HBridge: H-Shape Bridging of Heterogeneous Experts for Unified Multimodal Understanding and Generation
This addresses the challenge of efficiently integrating heterogeneous experts for multimodal AI, representing a novel architectural paradigm rather than an incremental improvement.
The paper tackles the problem of suboptimal performance in unified multimodal models due to symmetric designs that don't account for modality discrepancies, proposing an asymmetric H-shaped architecture called HBridge that reduces attention sharing by over 40% and improves generation quality.

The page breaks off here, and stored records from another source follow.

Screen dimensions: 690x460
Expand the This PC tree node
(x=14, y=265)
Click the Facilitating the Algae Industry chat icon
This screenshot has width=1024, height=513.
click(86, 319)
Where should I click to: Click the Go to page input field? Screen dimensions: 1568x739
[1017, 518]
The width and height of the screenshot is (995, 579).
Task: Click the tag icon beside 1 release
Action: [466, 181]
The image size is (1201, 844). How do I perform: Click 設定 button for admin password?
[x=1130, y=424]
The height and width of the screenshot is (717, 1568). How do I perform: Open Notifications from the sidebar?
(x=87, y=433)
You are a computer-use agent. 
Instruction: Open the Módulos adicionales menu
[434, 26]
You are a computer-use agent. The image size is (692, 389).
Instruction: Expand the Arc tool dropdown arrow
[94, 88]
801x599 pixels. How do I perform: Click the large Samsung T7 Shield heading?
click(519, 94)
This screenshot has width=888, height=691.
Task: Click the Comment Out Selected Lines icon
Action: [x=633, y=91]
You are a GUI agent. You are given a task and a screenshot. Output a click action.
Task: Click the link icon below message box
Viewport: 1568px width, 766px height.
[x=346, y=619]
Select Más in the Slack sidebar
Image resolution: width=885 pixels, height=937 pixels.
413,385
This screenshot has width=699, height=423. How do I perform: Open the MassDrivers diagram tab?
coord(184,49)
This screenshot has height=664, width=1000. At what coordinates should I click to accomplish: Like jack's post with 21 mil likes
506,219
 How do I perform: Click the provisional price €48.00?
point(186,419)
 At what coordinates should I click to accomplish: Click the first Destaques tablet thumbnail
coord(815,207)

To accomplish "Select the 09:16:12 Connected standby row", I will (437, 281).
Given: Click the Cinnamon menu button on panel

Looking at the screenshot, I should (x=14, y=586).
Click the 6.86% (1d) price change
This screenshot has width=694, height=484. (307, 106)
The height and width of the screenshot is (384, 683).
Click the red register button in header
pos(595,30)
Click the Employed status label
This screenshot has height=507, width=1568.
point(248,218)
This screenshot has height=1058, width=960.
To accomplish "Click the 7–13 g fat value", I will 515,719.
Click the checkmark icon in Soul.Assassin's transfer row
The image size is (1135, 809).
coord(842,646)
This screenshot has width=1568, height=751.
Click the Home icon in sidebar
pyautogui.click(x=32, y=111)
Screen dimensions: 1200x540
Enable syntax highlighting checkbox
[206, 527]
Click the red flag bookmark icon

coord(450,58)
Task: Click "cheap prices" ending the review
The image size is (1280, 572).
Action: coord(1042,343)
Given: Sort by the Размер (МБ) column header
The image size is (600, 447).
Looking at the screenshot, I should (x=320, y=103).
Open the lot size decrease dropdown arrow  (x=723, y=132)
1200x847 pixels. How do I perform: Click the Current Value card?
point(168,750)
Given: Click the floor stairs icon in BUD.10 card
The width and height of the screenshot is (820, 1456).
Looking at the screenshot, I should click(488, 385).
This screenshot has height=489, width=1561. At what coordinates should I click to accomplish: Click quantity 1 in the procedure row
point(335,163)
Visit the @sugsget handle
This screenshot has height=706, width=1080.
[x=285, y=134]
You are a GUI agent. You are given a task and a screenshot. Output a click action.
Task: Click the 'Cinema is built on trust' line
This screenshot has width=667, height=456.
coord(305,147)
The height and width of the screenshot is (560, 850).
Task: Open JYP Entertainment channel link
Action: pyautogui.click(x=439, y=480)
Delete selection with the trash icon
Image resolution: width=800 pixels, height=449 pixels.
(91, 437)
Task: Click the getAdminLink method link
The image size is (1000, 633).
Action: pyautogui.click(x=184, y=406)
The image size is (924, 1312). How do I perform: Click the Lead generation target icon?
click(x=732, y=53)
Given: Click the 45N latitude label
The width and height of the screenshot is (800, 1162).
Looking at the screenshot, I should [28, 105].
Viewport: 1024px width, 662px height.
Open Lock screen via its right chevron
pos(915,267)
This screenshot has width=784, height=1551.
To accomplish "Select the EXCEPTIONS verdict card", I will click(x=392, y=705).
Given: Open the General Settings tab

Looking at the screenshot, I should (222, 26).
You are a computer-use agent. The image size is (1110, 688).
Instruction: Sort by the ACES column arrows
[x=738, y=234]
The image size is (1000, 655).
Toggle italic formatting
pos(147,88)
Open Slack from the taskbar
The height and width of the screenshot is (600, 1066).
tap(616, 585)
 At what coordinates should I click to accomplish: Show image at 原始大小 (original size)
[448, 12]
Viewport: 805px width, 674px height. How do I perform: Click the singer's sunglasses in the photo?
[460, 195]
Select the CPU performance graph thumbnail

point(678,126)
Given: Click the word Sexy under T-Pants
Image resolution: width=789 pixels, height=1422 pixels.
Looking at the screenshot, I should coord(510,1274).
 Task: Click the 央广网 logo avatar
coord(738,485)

Recent unified models integrate understanding experts (e.g., LLMs) with generative experts (e.g., diffusion models), achieving strong multimodal performance. However, recent advanced methods such as BAGEL and LMFusion follow the Mixture-of-Transformers (MoT) paradigm, adopting a symmetric design that mirrors one expert to another for convenient initialization and fusion, which remains suboptimal due to inherent modality discrepancies. In this work, we propose HBridge, an asymmetric H-shaped architecture that enables heterogeneous experts to optimally leverage pretrained priors from their respective modality domains. Unlike prior dense fusion strategies that straightforwardly connect all layers between experts via shared attention, HBridge selectively bridges intermediate layers, reducing over 40% attention sharing, which improves efficiency and enhances generation quality. Shallow and deep layers, which capture modality-specific representations, are decoupled, while mid-layer bridging promotes semantic alignment. To further strengthen cross-modal coherence, we introduce semantic reconstruction tokens that explicitly guide the generative expert to reconstruct visual semantic tokens of the target image. Extensive experiments across multiple benchmarks demonstrate the effectiveness and superior performance of HBridge, establishing a new paradigm for unified multimodal generation.